▶ **DATA PROVIDED**:
<<<<
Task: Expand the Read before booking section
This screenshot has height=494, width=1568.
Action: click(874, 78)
>>>>
<<<<
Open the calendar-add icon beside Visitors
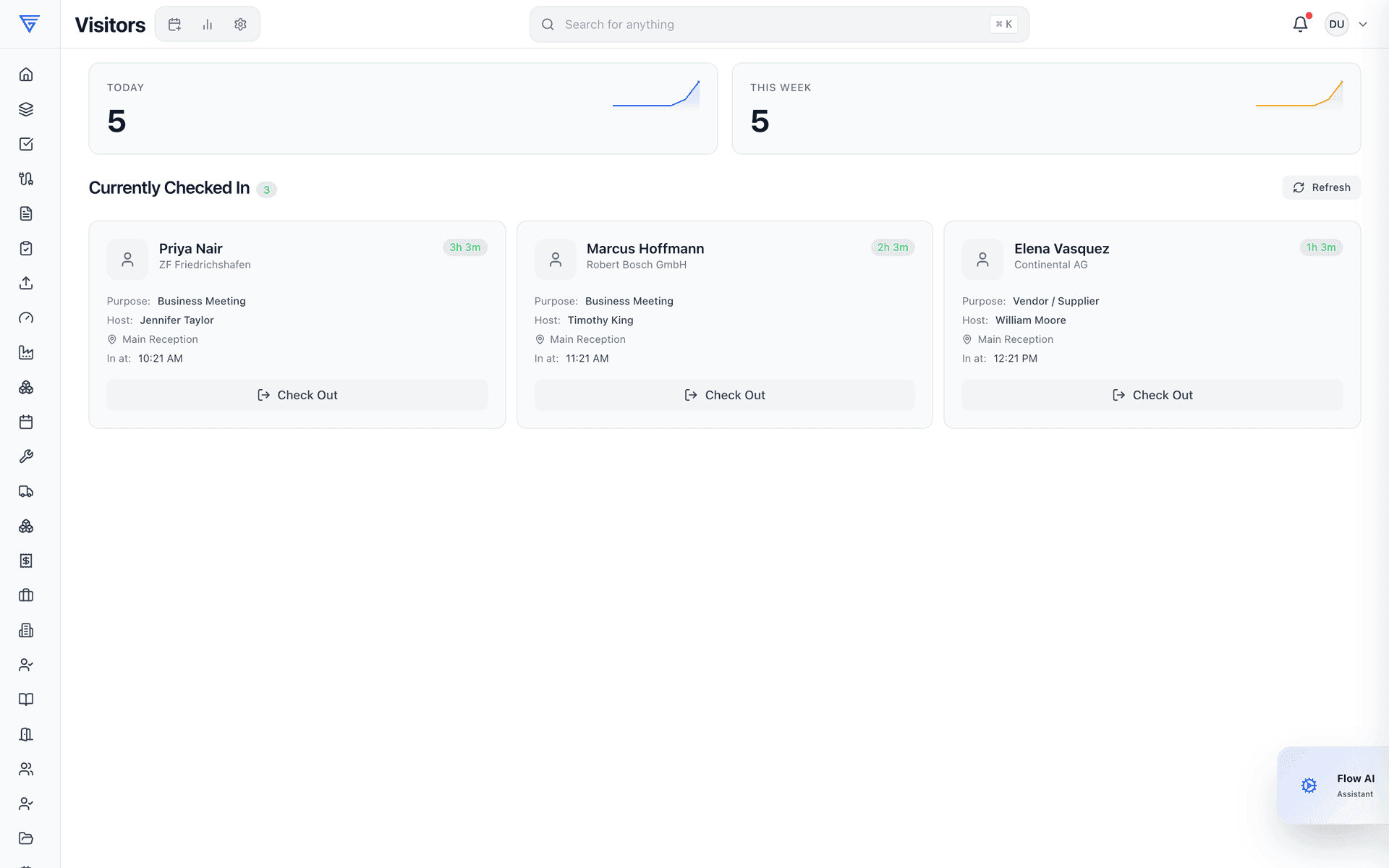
>>>>
<<<<
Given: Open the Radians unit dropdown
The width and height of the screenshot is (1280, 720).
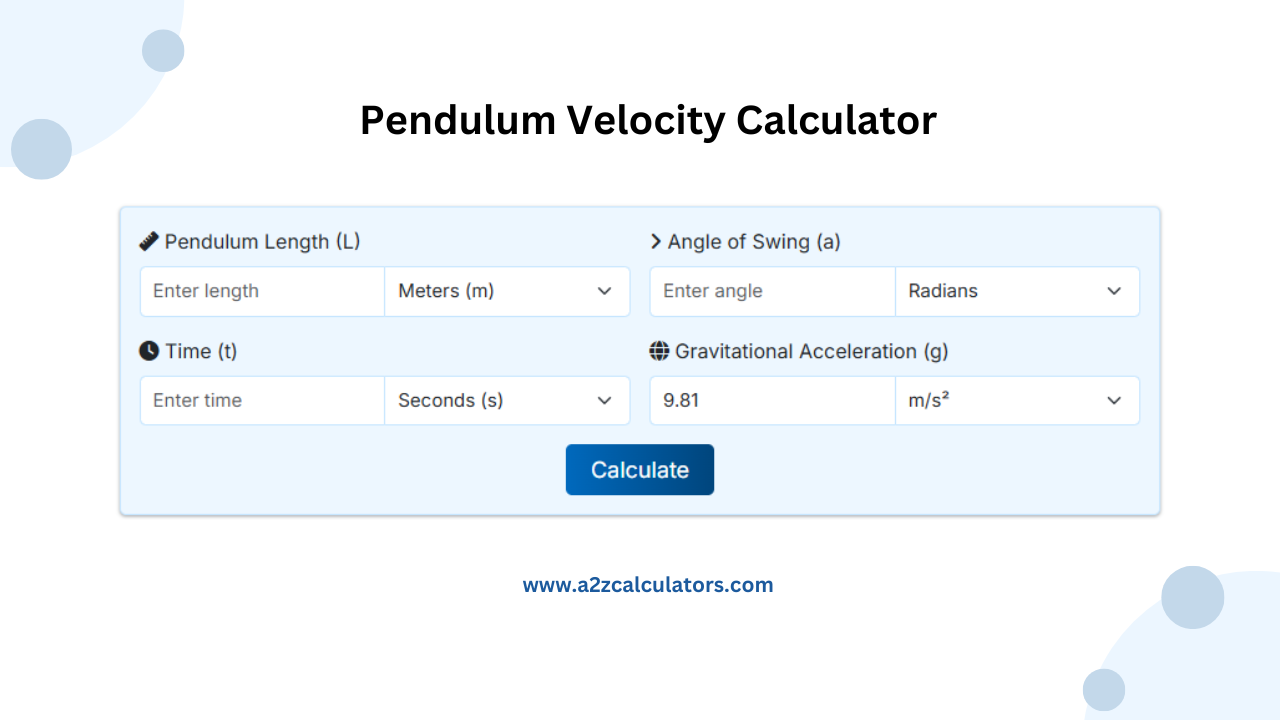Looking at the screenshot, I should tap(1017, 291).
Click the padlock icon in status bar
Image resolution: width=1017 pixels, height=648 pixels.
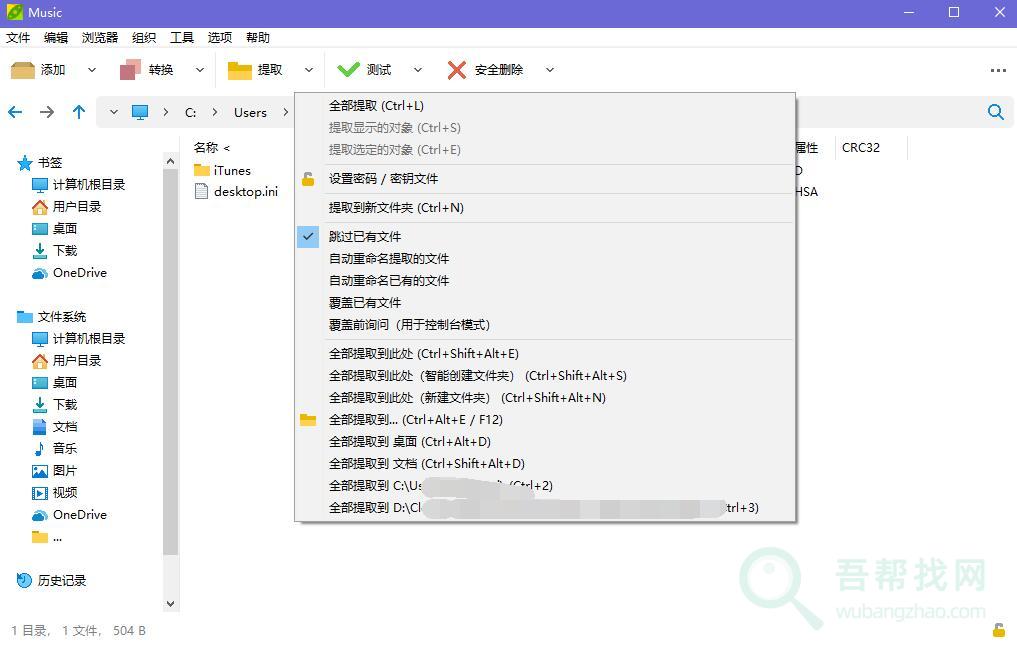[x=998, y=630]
>>>>
▶ **AIM OF THE EXERCISE**: Go through the data above and copy each line in which "icon" appears.

▶ **ANSWER SPACE**:
Open the calendar-add icon beside Visitors
Click the padlock icon in status bar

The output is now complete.